Upon this reversion to ancient usage there followed the movement of the age of romantic genius and of organic science, and with Goethe’s Erdgeist and Wordsworth’s religion of Nature the restriction of the natural to the primitive and simple was destroyed. Nature still remains a point of view under which we regard what relatively speaking “comes of itself,” but it has ceased to exist as a question-begging predicate, attached to pre-social or extra-social conditions of man.
3. Liberty, as understood by the writers who were discussed in ch. iii. of the present work, is related to the State much as Nature, in the mouth of story-telling theory, is related to civilised society. We saw that Seeley in his Introduction to Political Science [1] lays it down that “perfect liberty is equivalent to total absence of government.” And this no doubt fairly represents our first notion of the matter, when cleared of the limitations imposed upon it by practical life, which {134} limitations—really a first hint of the truth—we are apt to mistake for mere sophistications and imperfections. We noted in Rousseau the surviving contrast between natural liberty on the one hand and civil or moral liberty on the other, and we observed that the expanding idea of what was natural could not be prevented from covering the ground of the civil or moral life. The thread of connection, or rather the ferment of expansion, we found to be, in the case of nature, the idea of self-origination. That was natural which came of itself.
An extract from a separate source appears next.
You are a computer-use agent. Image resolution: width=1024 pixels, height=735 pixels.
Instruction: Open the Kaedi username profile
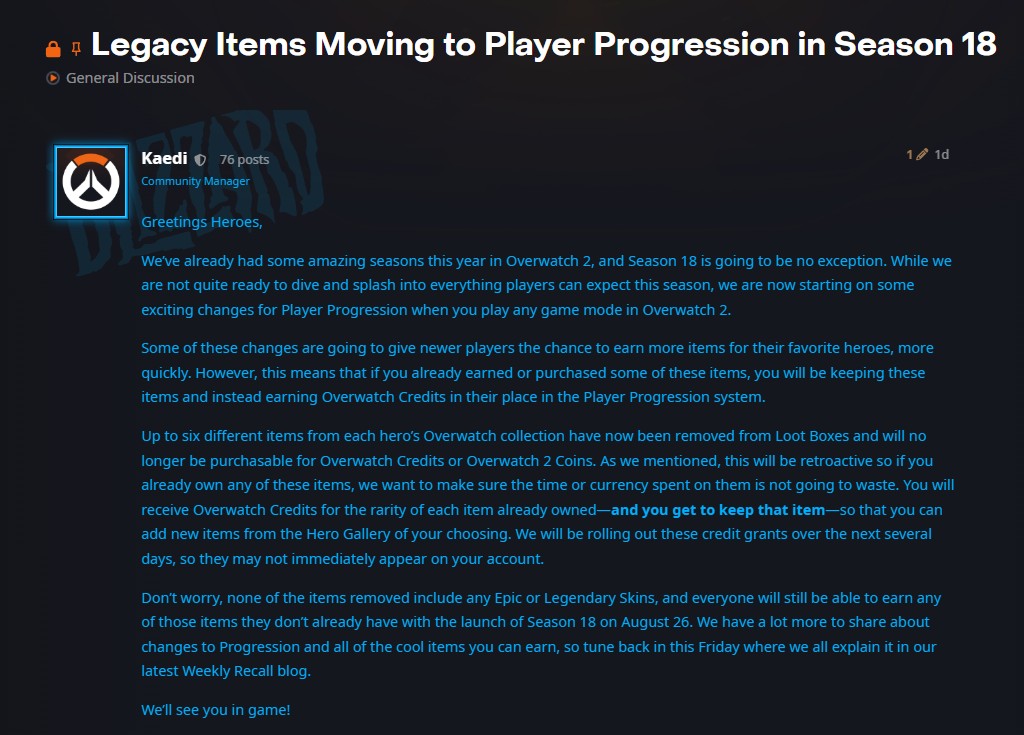click(164, 158)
[1] Seeley, quoted p. 91 above.
(a) In the simple ideal of liberty, as equivalent to the absence of all government—for we must not forget that it is an ideal, obtained by neglecting the facts of life which run counter to it—there is clearly embodied a claim which commands our respect. The claim is so self-evident and so convincing to average human feeling—Mr. Spencer would indeed say, with some truth, to animal feeling in general—that its precise nature is seldom stated in distinct language. We have assumed above that the root of it lies in the claim to be ourselves. But it is safer to take it in the shape which it actually has for the average consciousness, and this is the negative shape, as a claim to be free from constraint. [1] If we ask, “What is constraint?” the answer is founded on the current distinction between myself and others as different minds attached to different bodies. It is constraint when my mind is interfered with in its control of my body either by actual or by threatening physical {135} violence under the direction of another mind. A permanent and settled condition of such constraint, by which I become in effect the instrument of another mind, is slavery. And it will not lead us far wrong if we assume that the value put upon liberty and its erection into something like an ideal comes from the contrast with slavery. The ideal of positive political freedom presupposes more complex experiences. But Homer already knows that “Zeus deprives a man of half his manhood when he becomes a slave.”
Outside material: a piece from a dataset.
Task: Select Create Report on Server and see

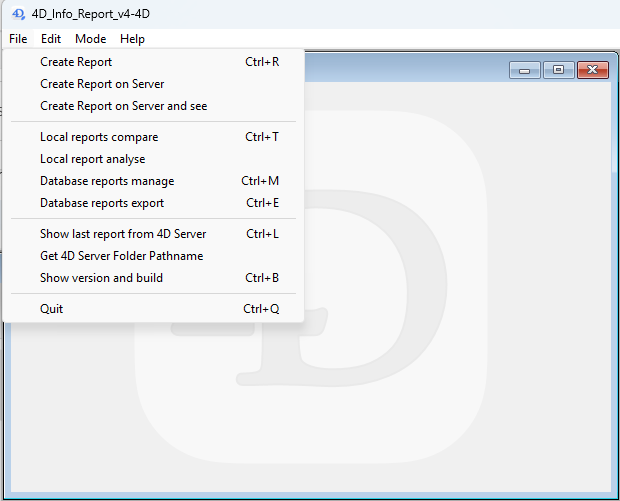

[1] We must assume, I suppose, that in Seeley’s sentence “Government” = “Constraint,” or its vraisemblance is lost.
This, then, we may take as the practical starting point in the notion of freedom. It is what, with reference to a formed society, we may call a status; the position of a freeman as opposed to a slave; that is, of one who, whatever oppression he may meet with de facto from time to time, or whatever specified services he may be bound to render, normally regards himself and is regarded by others as, on the whole, at his own disposal, and not the mere instrument of another mind.
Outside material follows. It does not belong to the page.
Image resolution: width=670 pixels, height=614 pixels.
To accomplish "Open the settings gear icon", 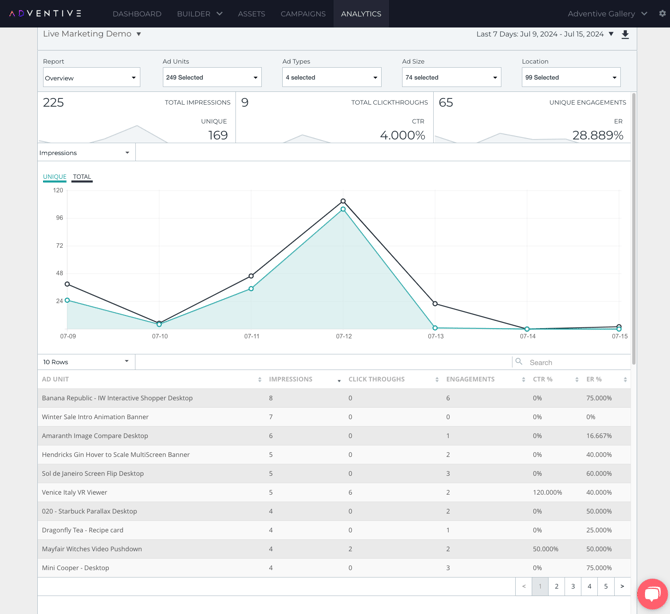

Thus the juristic meaning of the term liberty, based on the normal distinction between one self-determining person and another, we may set down as its literal meaning, and so far the English writers, of whom Seeley is the latest type, are on solid ground when they define liberty as the absence of restraint, or perfect liberty as the absence of all government (in the sense of habitual constraint by others).
(b) It is obvious that the above definition would be wholly inadequate to the simplest facts respecting the demands which have through all history been asserted and achieved under the name of political {136} liberty. A man may be a long way more than a slave and yet a long way less than a citizen. If, as Seeley says, the English writer of the verses, “Ah, Freedom is a noble thing,” only meant by Freedom, being out of prison, it is certain that he meant much less than the Greek historian who two thousand years before used almost the same words. “The right of equal speech,” he wrote, “demonstrates itself in every way as a noble thing.” [1] By this, as his words and their occasion make plain, he meant a certain determinate security for the positive exercise of activities affecting the welfare of the social whole, and some such security is always understood to be involved in the notion of political liberty. But we will content ourselves at this point with noting the distinction and connection between the negative or juristic, and the varyingly positive or political conception of liberty. For the latter is, in its degree, a case of that fuller freedom which we are about to trace to its embodiment in the state; and the phenomena of political liberty are covered, of course, by the point of view which we shall take in indicating the state as the main organ and condition of the fuller liberty.